**Pasaje seleccionado:**
Parte IV: ‹‹La muerte del padre›› (pp. 251‑314)
Esta cuarta parte es, sin duda alguna, la más dramática
de la novela. Las dos hijas de Goriot confían a su padre la situación económica
en que se encuentran, cargadas de deudas, unas por culpa de la mala administración
de sus dotes por parte de sus maridos, y otras por los muchos gastos que han
acometido para poder alternar en la alta sociedad parisina. La confesión de las
hijas produce tan terrible dolor al padre, que enferma gravísimamente. Mientras
tanto, alternando con la descripción de la enfermedad de Goriot, enfermedad que
acabará con su vida, Balzac presenta con todo detalle el desarrollo de una gran
fiesta en casa de la vizcondesa de Beauséant, la tía (prima) de Rastignac. En
tal fiesta están las dos hijas de Goriot, que se odian a muerte y que no han
querido abandonar la fiesta para asistir a su padre moribundo. Poco antes de la
muerte asistimos a una larga e impresionante confesión de Goriot, que repasa su
vida y desespera al comprobar cómo, a pesar de haber dado todo a sus hijas, no
recibe de ellas el correspondiente amor filial. Muere solo y es enterrado en el
más completo abandono familiar, sólo asistido por dos estudiantes: Rastignac y
un amigo suyo (Biachon), estudiante de medicina. Abrumado por tanto egoísmo,
Rastignac siente nacer en su corazón el despecho por toda la sociedad parisina.
La novela termina con las siguientes palabras:
‹‹Al quedar solo, Rastignac dio unos pasos hacia lo alto
del cementerio y contempló París, tortuosamente extendido a lo largo de las dos
orillas del Sena, en el que comenzaban a brillar las luces. Sus ojos se
quedaron prendidos, casi ávidamente, entre la columna de la plaza de la Vendome
y la cúpula de los Inválidos, donde vivía aquel mundo elegante en el que había
querido penetrar. Lanzó sobre aquella zumbante colmena una mirada que parecía
extraer su miel por anticipado y pronunció estas grandiosas palabras: '¡Ahora
nos veremos las caras!'. Y como primer acto del desafío que lanzaba a la
sociedad, Rastignac se fue a cenar a casa de la señora de Nucingen››.

**Datos de entrada:**
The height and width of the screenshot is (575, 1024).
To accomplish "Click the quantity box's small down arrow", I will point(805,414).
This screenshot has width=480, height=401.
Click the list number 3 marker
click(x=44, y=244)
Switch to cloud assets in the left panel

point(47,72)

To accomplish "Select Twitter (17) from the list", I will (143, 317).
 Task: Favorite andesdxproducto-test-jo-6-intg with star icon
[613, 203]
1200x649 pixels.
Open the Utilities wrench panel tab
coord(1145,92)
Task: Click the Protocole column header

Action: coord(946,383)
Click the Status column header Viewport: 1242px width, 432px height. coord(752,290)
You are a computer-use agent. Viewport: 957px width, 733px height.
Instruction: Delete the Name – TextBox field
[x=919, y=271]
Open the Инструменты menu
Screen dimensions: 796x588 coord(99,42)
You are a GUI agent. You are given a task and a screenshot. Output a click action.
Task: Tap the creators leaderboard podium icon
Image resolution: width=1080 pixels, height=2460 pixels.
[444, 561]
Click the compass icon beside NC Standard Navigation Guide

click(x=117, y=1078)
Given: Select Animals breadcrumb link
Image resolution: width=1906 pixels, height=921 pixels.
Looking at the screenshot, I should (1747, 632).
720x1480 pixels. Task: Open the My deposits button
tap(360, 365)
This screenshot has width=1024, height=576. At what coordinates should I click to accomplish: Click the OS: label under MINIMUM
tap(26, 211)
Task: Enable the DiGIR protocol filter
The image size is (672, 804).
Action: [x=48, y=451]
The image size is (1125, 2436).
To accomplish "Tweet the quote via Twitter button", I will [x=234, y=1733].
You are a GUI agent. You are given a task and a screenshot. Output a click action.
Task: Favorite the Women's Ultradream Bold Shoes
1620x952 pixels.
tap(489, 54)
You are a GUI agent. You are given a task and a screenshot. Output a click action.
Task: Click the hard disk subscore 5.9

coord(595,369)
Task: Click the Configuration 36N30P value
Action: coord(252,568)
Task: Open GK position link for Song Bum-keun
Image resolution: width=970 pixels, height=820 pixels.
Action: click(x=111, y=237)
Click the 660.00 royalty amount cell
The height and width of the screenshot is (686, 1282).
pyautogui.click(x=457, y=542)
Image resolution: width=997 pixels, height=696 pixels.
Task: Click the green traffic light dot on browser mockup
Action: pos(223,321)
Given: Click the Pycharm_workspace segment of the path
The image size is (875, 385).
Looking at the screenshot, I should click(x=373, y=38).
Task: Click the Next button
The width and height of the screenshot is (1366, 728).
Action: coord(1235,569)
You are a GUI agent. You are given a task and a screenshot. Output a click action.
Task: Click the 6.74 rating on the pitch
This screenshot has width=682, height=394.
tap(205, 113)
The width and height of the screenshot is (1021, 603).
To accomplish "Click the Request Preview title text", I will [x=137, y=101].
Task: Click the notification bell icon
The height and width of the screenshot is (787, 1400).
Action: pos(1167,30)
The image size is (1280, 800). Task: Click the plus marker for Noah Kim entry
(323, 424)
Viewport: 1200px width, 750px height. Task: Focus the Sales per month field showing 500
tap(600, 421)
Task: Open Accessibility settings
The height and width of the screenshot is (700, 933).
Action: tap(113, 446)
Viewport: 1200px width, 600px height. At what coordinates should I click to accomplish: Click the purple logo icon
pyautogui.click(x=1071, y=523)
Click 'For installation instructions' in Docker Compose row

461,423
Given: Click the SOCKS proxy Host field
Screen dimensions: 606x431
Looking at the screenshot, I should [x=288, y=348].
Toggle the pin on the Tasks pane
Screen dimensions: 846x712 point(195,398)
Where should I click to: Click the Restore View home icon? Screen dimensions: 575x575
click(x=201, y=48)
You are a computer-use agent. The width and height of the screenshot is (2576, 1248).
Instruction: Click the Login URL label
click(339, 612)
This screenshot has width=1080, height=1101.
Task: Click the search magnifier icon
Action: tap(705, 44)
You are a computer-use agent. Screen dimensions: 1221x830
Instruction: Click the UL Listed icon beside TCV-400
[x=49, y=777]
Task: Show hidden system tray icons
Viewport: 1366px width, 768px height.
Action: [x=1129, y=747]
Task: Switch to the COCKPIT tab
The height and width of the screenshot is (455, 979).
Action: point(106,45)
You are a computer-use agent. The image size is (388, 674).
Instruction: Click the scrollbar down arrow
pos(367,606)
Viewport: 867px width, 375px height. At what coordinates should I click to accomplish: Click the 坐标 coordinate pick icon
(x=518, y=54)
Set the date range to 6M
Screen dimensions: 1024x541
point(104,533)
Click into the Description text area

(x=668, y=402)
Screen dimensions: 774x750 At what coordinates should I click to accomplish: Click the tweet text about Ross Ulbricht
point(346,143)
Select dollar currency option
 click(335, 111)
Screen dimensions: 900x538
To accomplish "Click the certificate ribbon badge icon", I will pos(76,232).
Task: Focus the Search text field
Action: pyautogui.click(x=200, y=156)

**Enunciado:**
Retoma el pasaje sobre la muerte de Goriot a partir de su última oración y continúa su redacción.

**Respuesta:**
3. Valoración literaria
Papá Goriot es una novela, casi una tragedia
griega, en la que las pasiones humanas (la ambición y el egoísmo) son
presentadas con una fuerza sorprendente. Los monólogos de los protagonistas
(cfr. los apéndices) son literariamente excelentes. Algunos de los diálogos
alcanzan un ritmo trepidante, casi de tiempo real, que sitúan al lector
perfectamente dentro de la escena. Por estos conceptos, Papá Goriot ha
sido considerada, casi desde los primeros momentos de su publicación, como una
obra maestra.
No faltan algunas pinceladas melodramáticas, que harán
sonreír a un lector suficientemente crítico. En ocasiones también se nota que
la novela ha sido escrita con prisas, porque algunas escenas parecen como
fallidas o malogradas por un happy end que suena a concesión...
4. Valoración doctrinal
Aunque Balzac se lamente de la situación de la sociedad
parisina y, por lo tanto, pretenda que su novela sea una crítica moralizante de
la corrupción social, no es éste el efecto que realmente produce en el lector.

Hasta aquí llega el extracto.